ARM has not remitted PAYE taxes amounting to Sh96.9 million for the months of January through July this year. FILE PHOTO | NMG

What you need to know:

  • Withholding, payroll and value added taxes (VAT) are among the levies that have gone unpaid after the Nairobi Securities Exchange-listed firm’s losses and cash flow crisis worsened.
  • ARM has not remitted PAYE taxes amounting to Sh96.9 million for the months of January through July this year. It is also yet to pay its employees some Sh126.9 million in salaries. The company has also accumulated withholding tax of Sh38 million since September 2016.

Kenya Revenue Authority (KRA) is demanding Sh451 million from ARM Cement #ticker:ARM in the form of various taxes that the cement manufacturer, currently under administration, has not paid for more than a year.

Withholding, payroll and value added taxes (VAT) are among the levies that have gone unpaid after the Nairobi Securities Exchange-listed firm’s losses and cash flow crisis worsened.

“The administrators have received a claim in the sum of Sh451 million from the Kenya Revenue Authority on September 4, 2018,” ARM’s administrators PricewaterhouseCoopers (PwC) said in a report.

The taxman and other parties including banks, employees and suppliers are waiting for the administrators to decide which options will best help the creditors recover their money.

Among the taxes claimed by KRA is VAT of Sh100.7 million that has been outstanding for the months of October 2017 to February, April, May and July 2018.

ARM has not remitted PAYE taxes amounting to Sh96.9 million for the months of January through July this year. It is also yet to pay its employees some Sh126.9 million in salaries. The company has also accumulated withholding tax of Sh38 million since September 2016.

PwC says it is looking at various options of resolving ARM’s huge debt including getting strategic investors, selling assets and the whole company.

The administrators said they will in the short term seek a bridge loan from ARM’s existing secured lenders and other parties to maintain cement production.

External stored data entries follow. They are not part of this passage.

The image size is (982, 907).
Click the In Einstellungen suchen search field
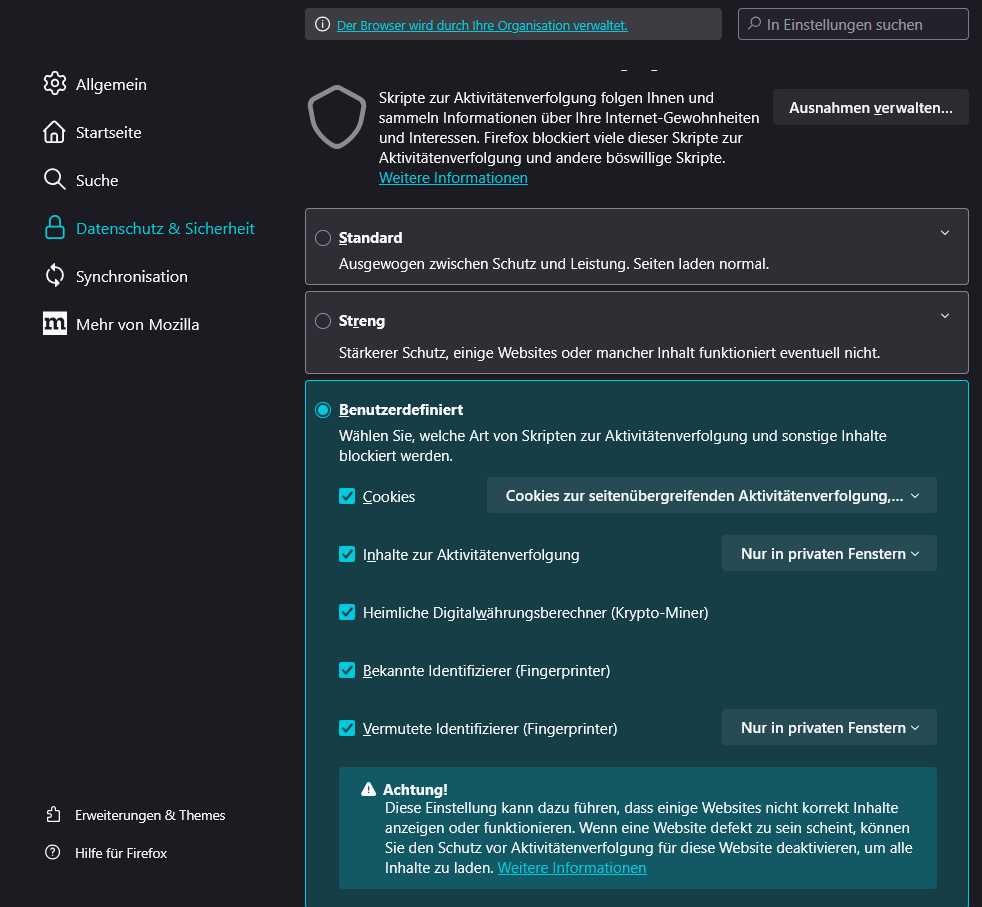(x=860, y=25)
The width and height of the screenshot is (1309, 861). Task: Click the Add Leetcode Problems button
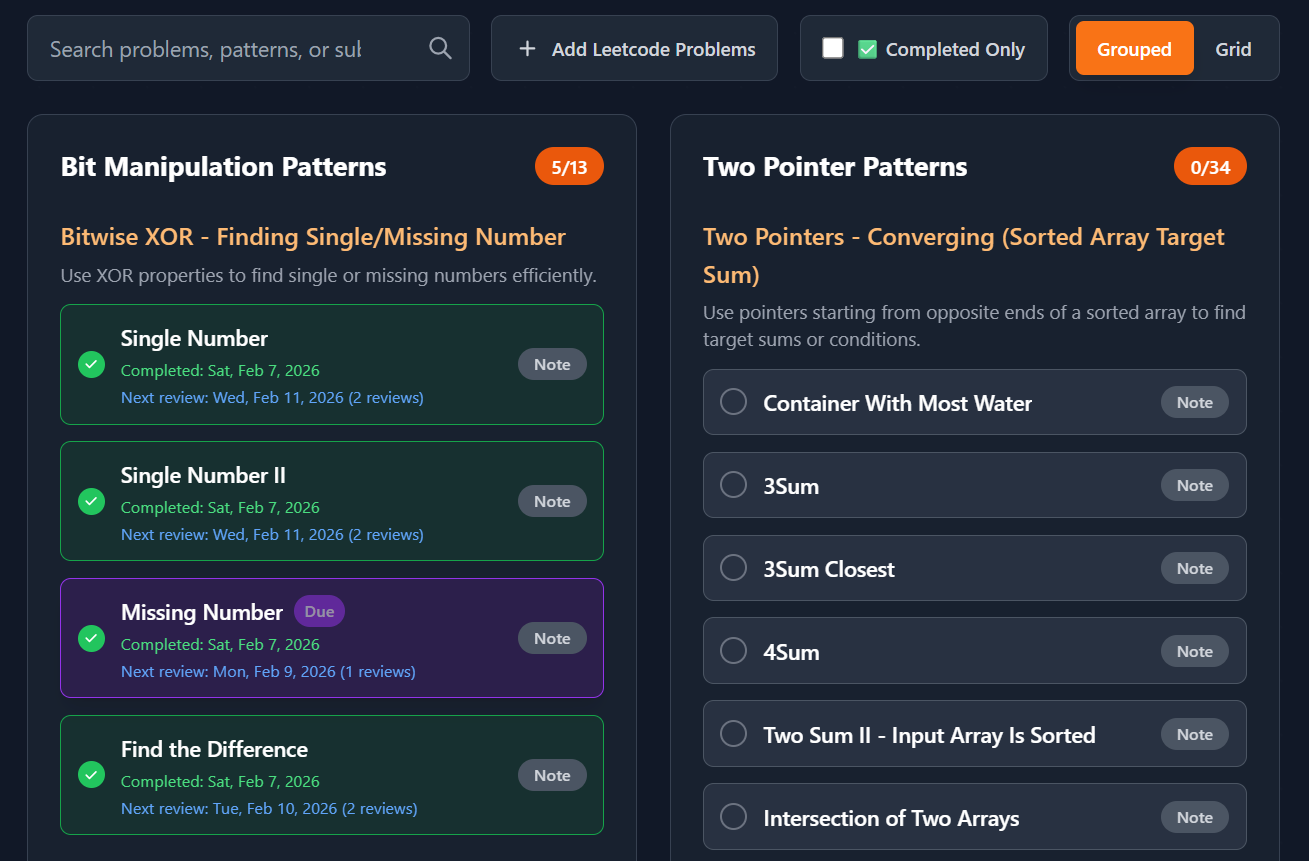634,48
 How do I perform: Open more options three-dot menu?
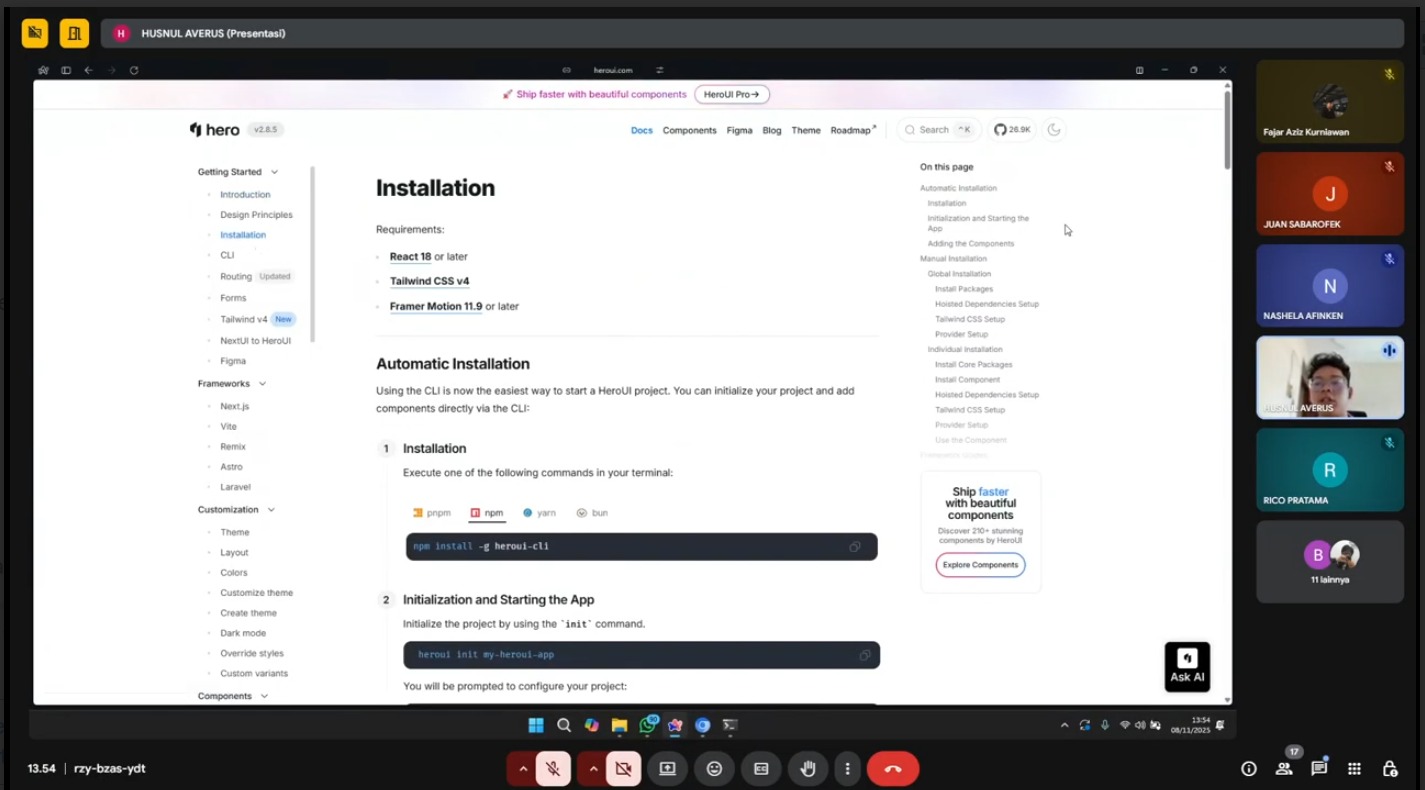(847, 768)
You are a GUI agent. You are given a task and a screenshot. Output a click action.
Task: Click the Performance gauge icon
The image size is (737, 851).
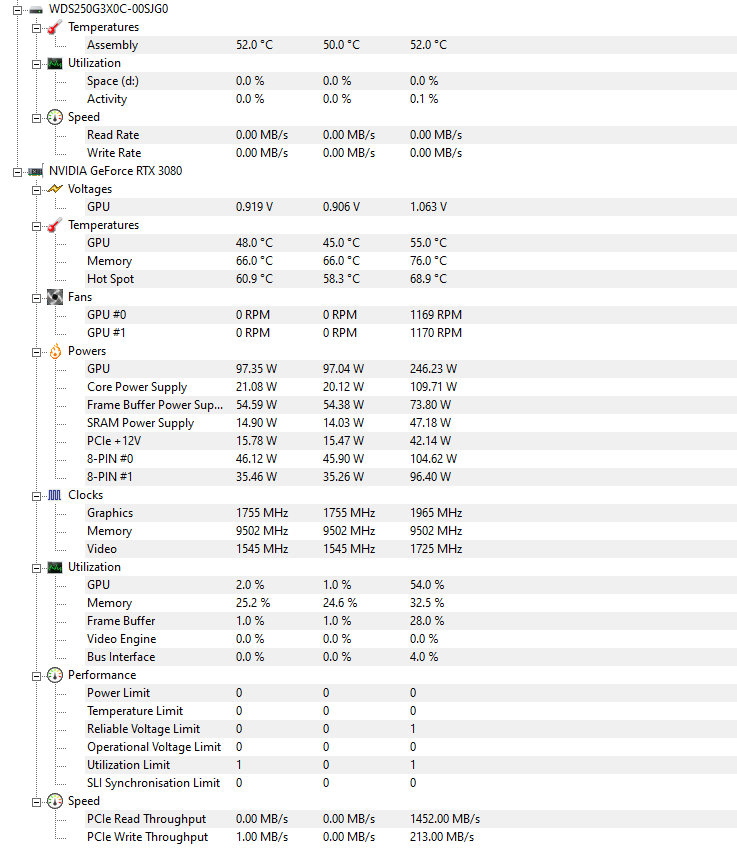(x=55, y=675)
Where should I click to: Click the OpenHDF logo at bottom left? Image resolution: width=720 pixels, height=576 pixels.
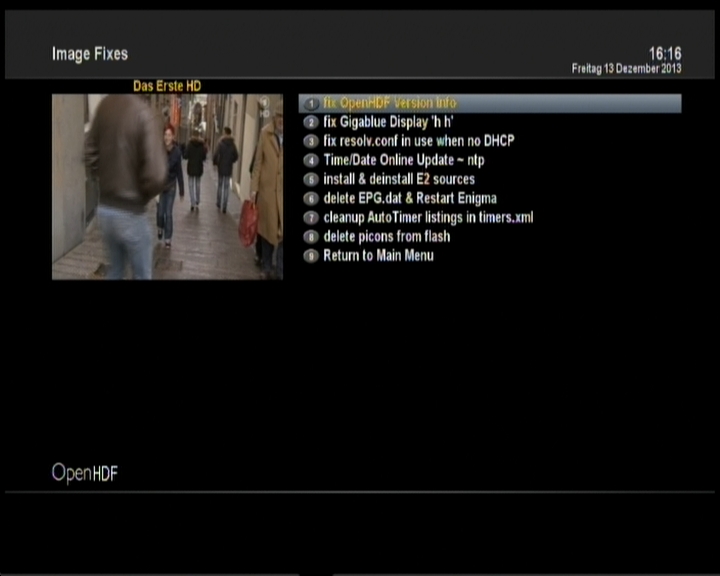point(85,473)
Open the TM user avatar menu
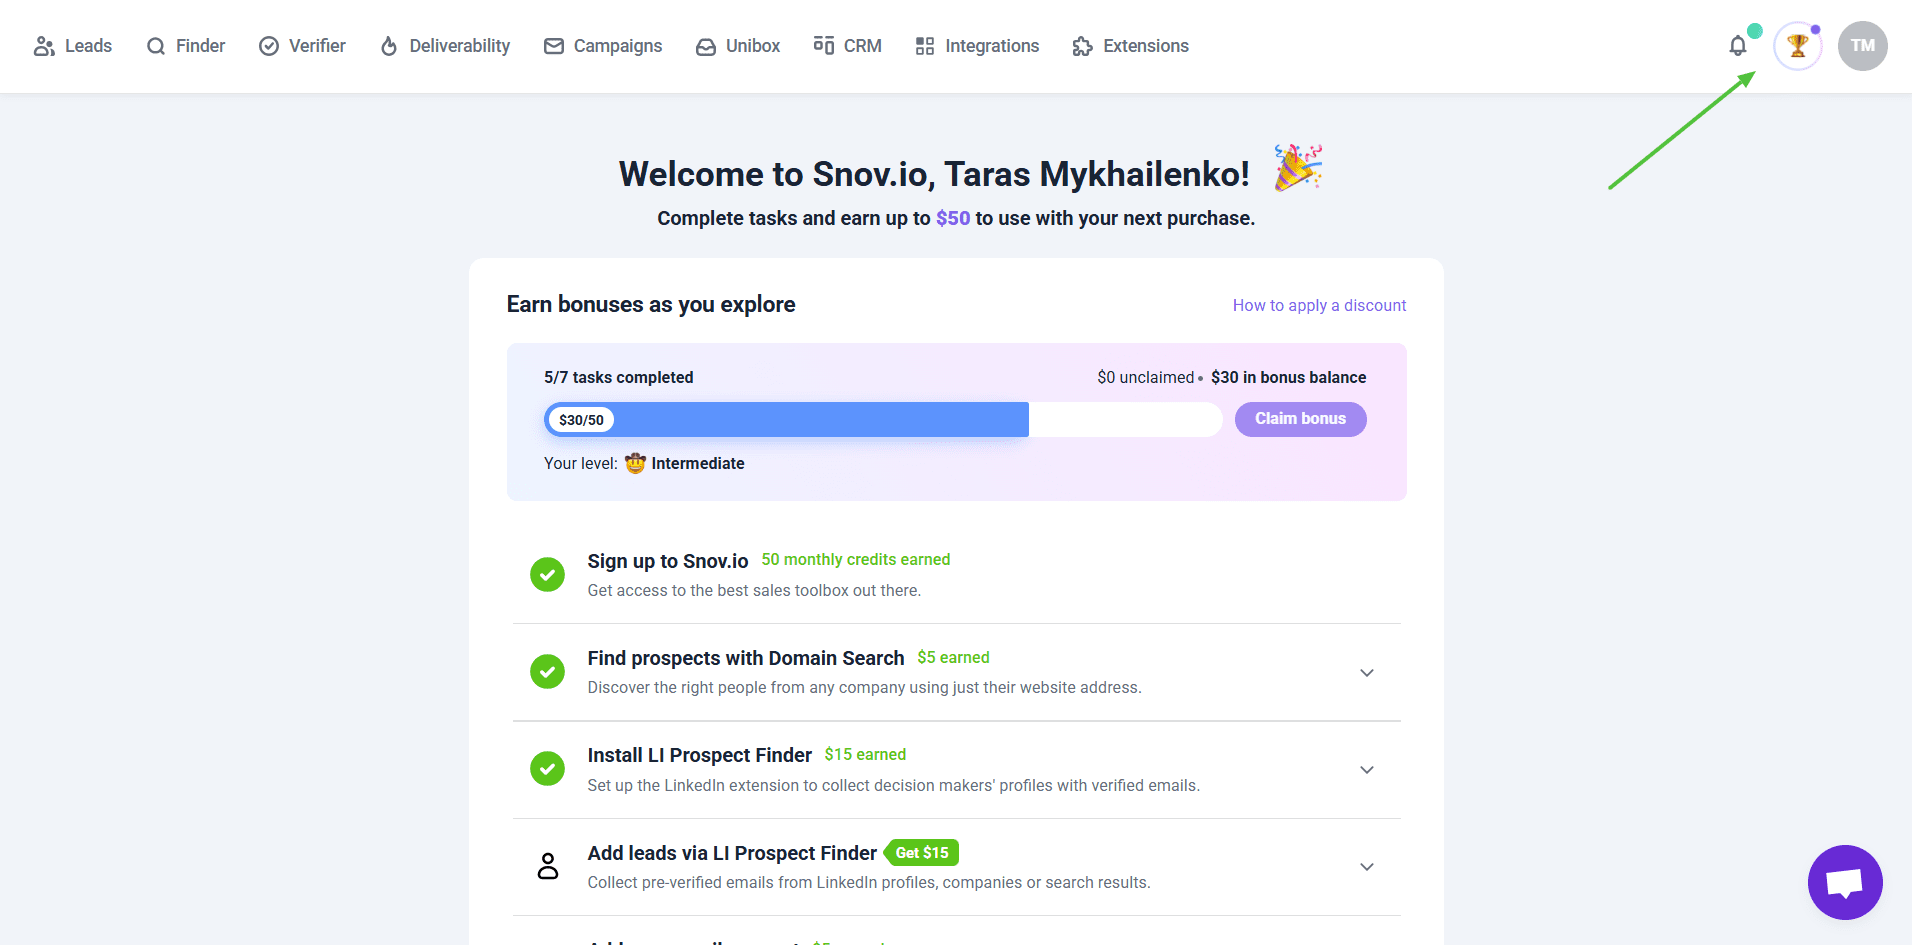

PwC says keeping production rolling is important in maximising value for creditors in whichever combination of options is used to resolve its debt pile including selling assets and getting a new strategic investor.

“The administrators consider that pursuing such a transaction while operations are ongoing would be likely to achieve a better outcome than shutting the plants and undertaking an asset sale,” reads part of the report.

“As a consequence, the Administrators have taken the view that continued trading is, in the interim, in the best interest of the company and its creditors.”

If ARM’s woes will not have been resolved by September 2019 –a year after going into administration— PwC will need court approval to extend its mandate.